Kesmeşeker sözleriyle hayatımı yönlendiren, ritimleriyle farklı ufuklara götüren Türk rock müzik tarihinin en kaliteli ismidir. Kasıntısız ve rahat müzikleri bir bakıma devrimdir. Kesmeşeker yola 1989 yılında koyuldu. 89 yılında Cenk Taner'in Tayf adlı bir grubu vardı. Ama kurulma aşamaları 90'lara denk geliyor. 1991'de Gölcük'te Basçı Tayfunun bodrumunda ilk provalar yapılıyor ve grup böylece bu işe giriyor.Cenk Taner ve arkadaşları bu işin ne kadar zor olacağını biliyorlardı. İmkanlar kısıtlıydı, ama onlar mücadeleyi bırakmamıştı 1991 yılında  ilk albümlerini yayınladılar. Bildiğinizi gibi ilk albümden bu yana çok şey değişti. Kesmeşeker,  İnsülin albümüne gelene kadar bir çok eleman değişikliği yaptı, değişmeyen tek isim Cenk Taner’di. Kesmeşeker grubunda atılan eleman yoktur. Grup arasındaki bağ nasılsa, seyirciyle arasındaki bağ da öyledir Kesmeşeker'in.  Grup elemanlarından kimisi askere gitti, kimisi de ev geçindirmek zorunda kaldı. Cenk Taner eleman değişikleri Kesmeşeker’in özünü etkiledi mi sorusuna bir röportajda şöyle değiniyor;


"Söz ve müzikler bana ait olduğu ve vokali de ben yaptığım için özü aynı kaldı.Tek zorluk gruba yeni gelen isimlere grubun felsefesini anlatmak ve dinleyicilerle olan ilişkisini anlatmak"

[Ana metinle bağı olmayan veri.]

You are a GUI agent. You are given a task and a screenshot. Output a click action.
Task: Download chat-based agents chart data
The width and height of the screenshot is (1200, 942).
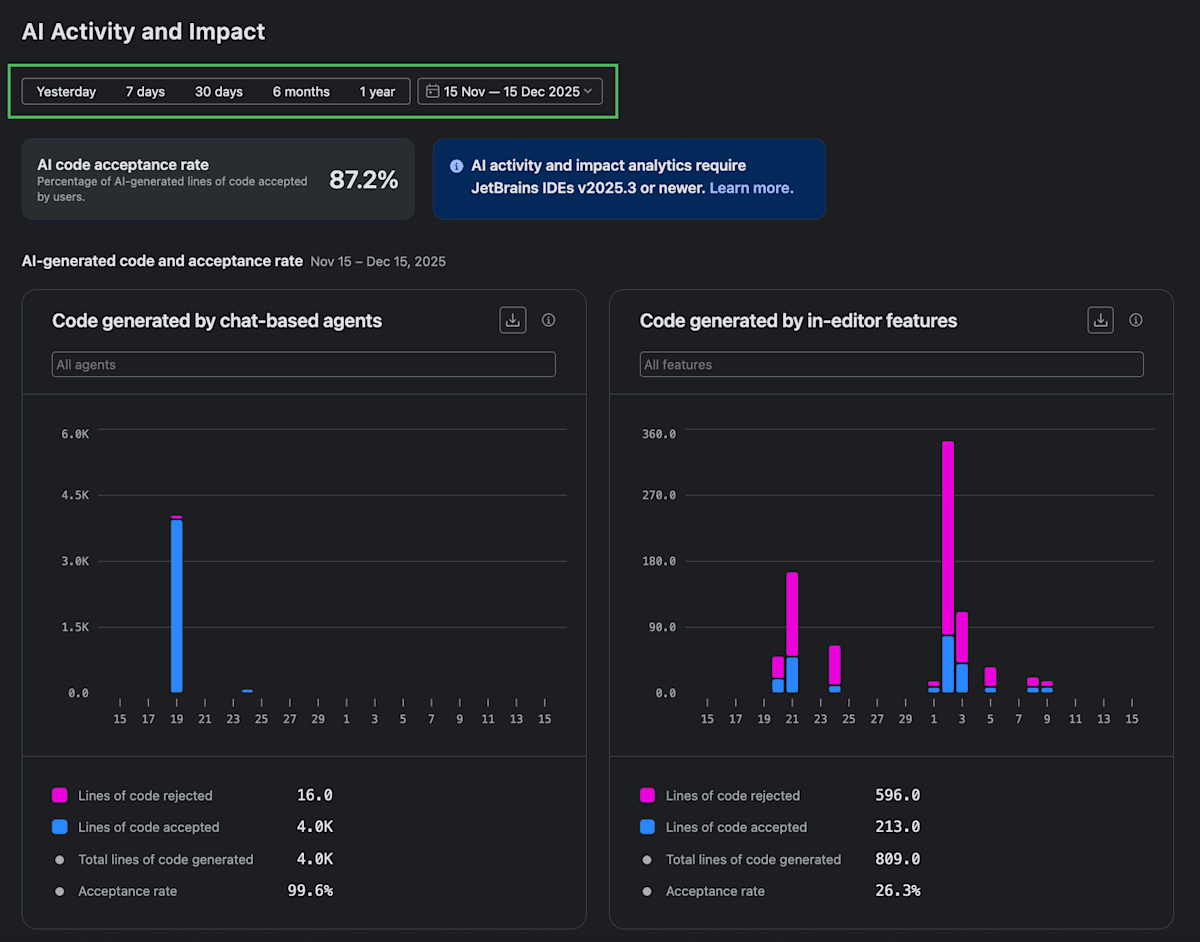pyautogui.click(x=513, y=320)
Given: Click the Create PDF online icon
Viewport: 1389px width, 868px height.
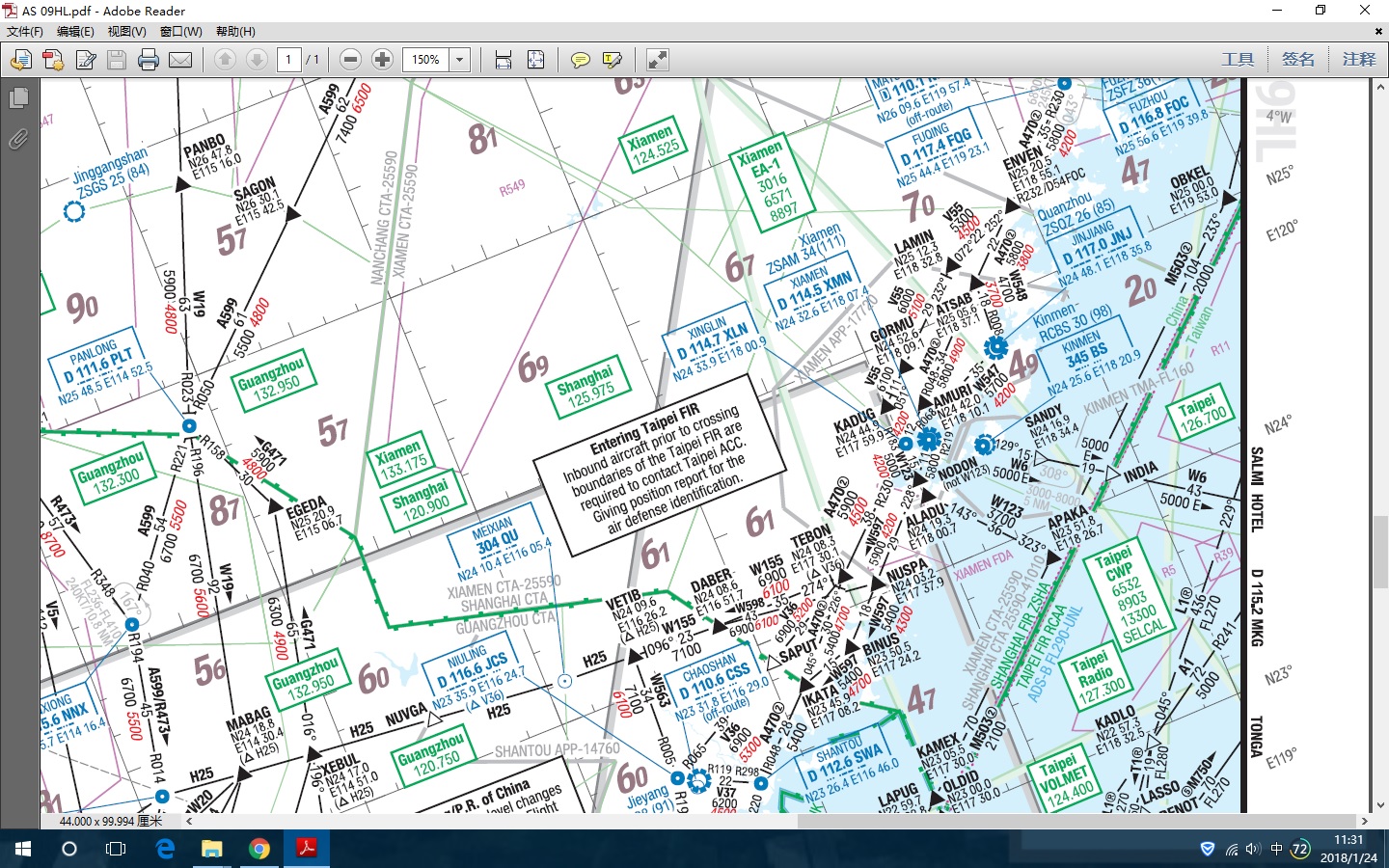Looking at the screenshot, I should pyautogui.click(x=53, y=60).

Bir röportajında grup  albümün isminin neden " İnsülin"  olduğuna anlamlı bir cevap veriyor.

" Bu albümde yokluk kavramından yola çıkarak hayatlarmızda yokları ve çokları inceliyoruz. Yaşam enerjisinin yokluğundan korunmak için şekeri eneriye dönüştüren İnsülin’i arıyoruz." (Bir diğer röportajda ve albüm kapağında albümün şeker yiyemeyen çocuklara ithaf edildiği notu var - )

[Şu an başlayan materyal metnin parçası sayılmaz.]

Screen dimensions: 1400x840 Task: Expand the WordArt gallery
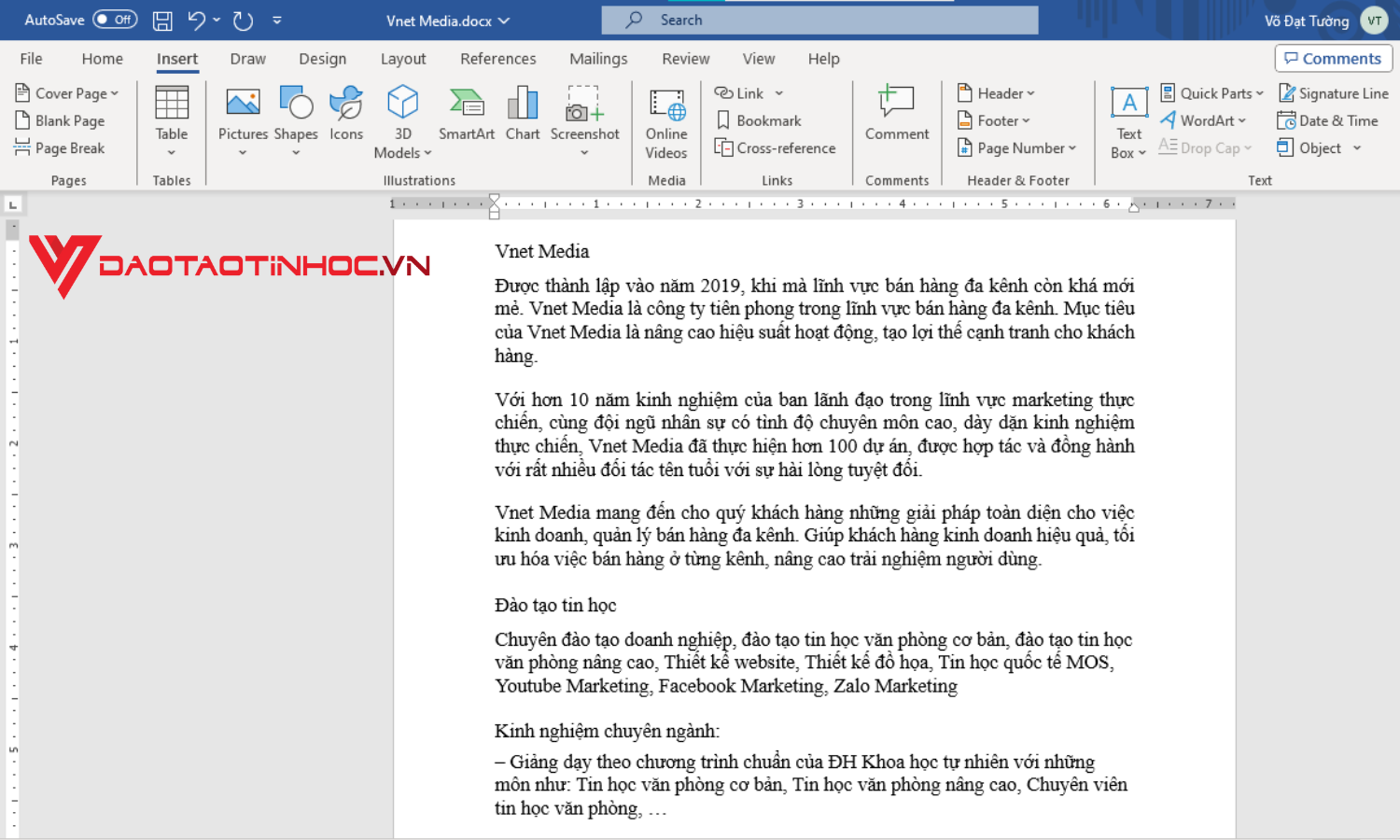[x=1204, y=119]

Albümün genelinde protest bir yaklaşım var. Ama bunu yaparken başka protest yaklaşımlara öykünerek değil de Kesmeşeker ruhunda bir protest tavırla çıkıyor Kesmeşeker. " İnsülin "  1998 yılında çıkmıştı o zaman imkanlar kısıtlı ve  bunun öncesi var . 1993 yılında Aşk ve Para albümü çıktı. Kesmeşeker "Gerçekten Özleyince" parçasının  klibini dinleyicisinin isteğine uyarak Kral Tv’de yayınlatmadı (aynı zamanda verilen ödülü de kabul etmedi - ) Burdan Kesmeşeker’in dinleyicisine ne kadar sadık olduğunu görüyoruz. 

Albüm doluydu. Yoksulluktan,sefaletten,yokluktan,umut,aşk,insanlardan bahsediyordu. Hayatın içinde ne varsa Kesmeşeker’in sözlerinde o vardı. Albümü dinleyenler ise  Kesmeşeker için " çok karanlık, mutsuzluk verici tabirler " kullanıyordu. Mutsuzluk vardı, çünkü kendinden kopmuş insanların hissini paylaşıyordu Kesmeşeker. 
Kesmeşeker, insanlığa sesleniyordu. İnsanın acıları,umutları,kaybedişleri ve çoğu şeye yön veriyorlardı. Kesmeşeker,  umuttan bahsediyordu. Umut nedir,hayattaki yaşama nedenlerimiz dünyadaki yerimizdir. Yapacaklarımız, etki ediceklerimiz, değiştireceklerimizdir. Umut.. Herşey onun üzerine kurulmamış mıdır?  İşte Kesmeşeker bize bunu aşılıyordu, bir nevi ruhumuza  İnsülin"  enjekte ediyordu. Umutlu olmamızı söylediği gibi o umutun arasında sıkışmış olan hissi de anlatıyordu bize.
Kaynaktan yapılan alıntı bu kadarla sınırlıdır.